Elements that aren't set to true are guaranteed to be default initialized to 0 = false.


That being said, here is my code review:

Bugs

  • bool alphabetic = true; means that your function will return true if the first element of the array is \0.

  • You don't stop once you find an invalid character, so the whole function is needlessly slow.

Coding style

  • The !! is fine. The other reviews fail to grasp that the C standard only guarantees: (C11 7.4.1)

    The functions in this subclause return nonzero (true) if and only if the value of the argument c conforms to that in the description of the function.

    This text has remained unchanged since C90, as in before C had a boolean type. So it does not mean that the function necessarily returns boolean true, but rather that it returns anything non-zero.

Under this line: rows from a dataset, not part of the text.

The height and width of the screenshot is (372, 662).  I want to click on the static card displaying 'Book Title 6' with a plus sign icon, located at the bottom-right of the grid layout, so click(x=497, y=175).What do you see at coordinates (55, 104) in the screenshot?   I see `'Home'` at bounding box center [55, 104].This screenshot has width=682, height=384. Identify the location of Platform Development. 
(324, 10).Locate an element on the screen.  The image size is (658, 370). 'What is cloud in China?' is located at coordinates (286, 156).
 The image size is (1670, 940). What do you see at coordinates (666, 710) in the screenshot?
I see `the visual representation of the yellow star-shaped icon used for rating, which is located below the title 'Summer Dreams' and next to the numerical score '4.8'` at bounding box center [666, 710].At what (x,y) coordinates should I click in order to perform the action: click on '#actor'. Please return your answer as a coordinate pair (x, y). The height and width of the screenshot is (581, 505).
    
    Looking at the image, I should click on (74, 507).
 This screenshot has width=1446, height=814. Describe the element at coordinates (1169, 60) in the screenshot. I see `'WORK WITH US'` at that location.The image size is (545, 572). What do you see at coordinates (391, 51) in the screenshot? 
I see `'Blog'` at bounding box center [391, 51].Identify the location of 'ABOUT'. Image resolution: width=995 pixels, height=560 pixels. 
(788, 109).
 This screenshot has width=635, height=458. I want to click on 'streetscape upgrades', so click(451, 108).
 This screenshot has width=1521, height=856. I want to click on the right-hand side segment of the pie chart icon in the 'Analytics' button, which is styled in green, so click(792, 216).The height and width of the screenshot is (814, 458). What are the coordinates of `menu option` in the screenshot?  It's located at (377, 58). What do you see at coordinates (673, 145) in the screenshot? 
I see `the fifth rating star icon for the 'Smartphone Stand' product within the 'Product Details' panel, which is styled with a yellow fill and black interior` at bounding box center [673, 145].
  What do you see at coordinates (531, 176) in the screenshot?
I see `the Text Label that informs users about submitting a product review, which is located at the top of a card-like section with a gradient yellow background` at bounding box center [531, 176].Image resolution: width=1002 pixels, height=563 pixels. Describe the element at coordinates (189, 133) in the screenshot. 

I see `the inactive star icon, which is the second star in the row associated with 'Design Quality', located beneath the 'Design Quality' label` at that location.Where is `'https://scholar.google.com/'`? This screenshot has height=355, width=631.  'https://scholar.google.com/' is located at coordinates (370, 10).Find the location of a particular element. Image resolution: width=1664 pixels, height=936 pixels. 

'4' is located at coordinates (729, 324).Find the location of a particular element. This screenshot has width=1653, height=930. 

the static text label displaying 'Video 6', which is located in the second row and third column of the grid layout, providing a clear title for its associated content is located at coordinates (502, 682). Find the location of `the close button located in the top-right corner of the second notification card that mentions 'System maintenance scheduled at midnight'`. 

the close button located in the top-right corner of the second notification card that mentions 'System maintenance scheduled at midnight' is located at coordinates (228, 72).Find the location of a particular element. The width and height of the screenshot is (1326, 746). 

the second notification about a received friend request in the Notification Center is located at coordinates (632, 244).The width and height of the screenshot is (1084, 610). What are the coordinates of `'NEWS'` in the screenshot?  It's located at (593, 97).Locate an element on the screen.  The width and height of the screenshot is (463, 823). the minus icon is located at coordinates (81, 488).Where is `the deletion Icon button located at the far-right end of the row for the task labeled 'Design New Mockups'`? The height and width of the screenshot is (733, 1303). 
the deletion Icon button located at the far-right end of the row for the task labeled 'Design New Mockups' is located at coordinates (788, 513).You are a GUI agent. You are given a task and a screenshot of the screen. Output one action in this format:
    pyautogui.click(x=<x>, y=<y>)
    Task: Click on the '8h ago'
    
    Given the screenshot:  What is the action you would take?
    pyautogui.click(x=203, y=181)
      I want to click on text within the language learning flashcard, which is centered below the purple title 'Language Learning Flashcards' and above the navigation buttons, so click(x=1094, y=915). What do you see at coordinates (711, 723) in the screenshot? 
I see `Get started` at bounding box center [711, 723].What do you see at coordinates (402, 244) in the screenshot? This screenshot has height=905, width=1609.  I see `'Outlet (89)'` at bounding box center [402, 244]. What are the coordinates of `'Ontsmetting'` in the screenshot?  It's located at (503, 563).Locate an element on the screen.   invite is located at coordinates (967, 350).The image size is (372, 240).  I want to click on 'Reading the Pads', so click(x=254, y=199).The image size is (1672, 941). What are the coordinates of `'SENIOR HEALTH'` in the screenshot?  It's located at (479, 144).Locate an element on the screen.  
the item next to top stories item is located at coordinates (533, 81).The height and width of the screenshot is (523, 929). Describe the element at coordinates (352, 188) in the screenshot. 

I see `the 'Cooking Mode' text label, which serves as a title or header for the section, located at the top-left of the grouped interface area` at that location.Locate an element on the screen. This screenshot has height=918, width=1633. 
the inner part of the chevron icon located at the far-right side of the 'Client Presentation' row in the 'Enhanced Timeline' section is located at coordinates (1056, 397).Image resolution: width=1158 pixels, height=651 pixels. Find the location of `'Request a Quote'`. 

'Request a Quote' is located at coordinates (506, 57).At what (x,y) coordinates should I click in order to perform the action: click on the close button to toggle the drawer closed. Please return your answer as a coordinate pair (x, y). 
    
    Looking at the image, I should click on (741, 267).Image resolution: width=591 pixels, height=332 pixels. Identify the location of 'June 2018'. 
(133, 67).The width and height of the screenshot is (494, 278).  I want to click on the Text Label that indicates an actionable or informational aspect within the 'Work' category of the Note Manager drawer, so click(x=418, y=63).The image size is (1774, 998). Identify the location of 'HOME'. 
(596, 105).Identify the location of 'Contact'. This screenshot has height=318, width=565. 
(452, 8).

    However, the code would be more readable if you write is_alpha(...) != false. The use of !! is often criticised as obfuscation.

  • The use of ++ (pre or postfix) mixed with other operators in the same expression is widely recognized as bad practice. There are many dangers with this, both operator precedence bugs and risk of invoking poorly-defined behavior. In addition, it makes the code hard to read.

    Suppose for example that someone comes in and maintains the code, want to allow spaces, is aware that the is... functions return anything non-zero, and therefore writes something like !!(isalpha(*c++) | isspace(*c)). Boom, severe bug, undefined behavior.

    Therefore, never write things such as *c++ even though this happen to be a very commonly used C trick. There is no benefit what-so-ever of mixing ++ with other operators, only dangers.

  • The use of while(*c) is a debated coding style. As such, it is a bit subjective - some think this style is fine as it is "traditional C". Others, like the MISRA-C coding standard (and me) prefer while(*c != '\0') as this is more self-documenting, improves possibilities of static code analysis and prevents mix-ups with c != NULL, which of course means something else entirely.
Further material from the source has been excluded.